Copy out the passage below on hedonic hunger and food molecules that act on the dopamine D2 receptor, word for word and in full.

-- Quoted passage follows --

Some foods make us feel good, which is why we cannot stop eating when we have had enough.
Scientists call this hedonic hunger - the drive to eat for pleasure rather than to satisfy an actual biological need.
Researchers from the Friedrich-Alexander-Universitat Erlangen-Nurnberg (FAU) in Germany investigated whether there are special substances in foods that activate the dopamine D2 receptor in the same way as dopamine.
The team used a virtual screening approach - a process that analyses food components in a computer simulation rather than in the laboratory.
The scientists set up a database of 13,000 molecules which are present in foods to find those molecules that fit the dopamine D2 receptor.
The system was then used to identify which molecules could interact with the dopamine D2 receptor; these might be present in synthetic substances already known to interact with the receptor, such as medicines for treating Parkinson's and schizophrenia, or which might be candidates for interaction due to the three-dimensional structure of the receptor.

-- Quoted passage concluded --
-- Source data follows --

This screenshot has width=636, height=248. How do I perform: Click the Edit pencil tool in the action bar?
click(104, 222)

-- Source data concluded --
-- Source data follows --

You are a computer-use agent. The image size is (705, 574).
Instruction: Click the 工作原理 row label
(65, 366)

-- Source data concluded --
-- Source data follows --

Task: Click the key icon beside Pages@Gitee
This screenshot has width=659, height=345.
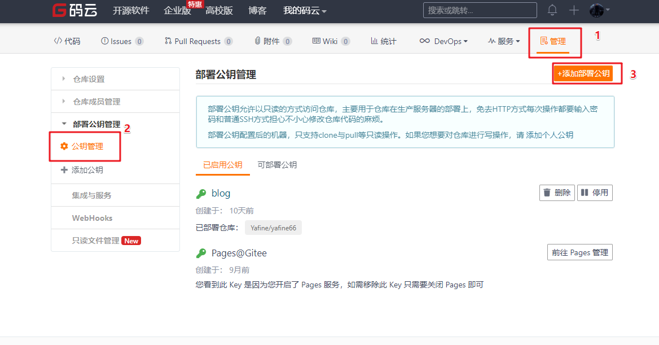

-- Source data concluded --

**The completed task**
Some foods make us feel good, which is why we cannot stop eating when we have had enough.
Scientists call this hedonic hunger - the drive to eat for pleasure rather than to satisfy an actual biological need.
Researchers from the Friedrich-Alexander-Universitat Erlangen-Nurnberg (FAU) in Germany investigated whether there are special substances in foods that activate the dopamine D2 receptor in the same way as dopamine.
The team used a virtual screening approach - a process that analyses food components in a computer simulation rather than in the laboratory.
The scientists set up a database of 13,000 molecules which are present in foods to find those molecules that fit the dopamine D2 receptor.
The system was then used to identify which molecules could interact with the dopamine D2 receptor; these might be present in synthetic substances already known to interact with the receptor, such as medicines for treating Parkinson's and schizophrenia, or which might be candidates for interaction due to the three-dimensional structure of the receptor.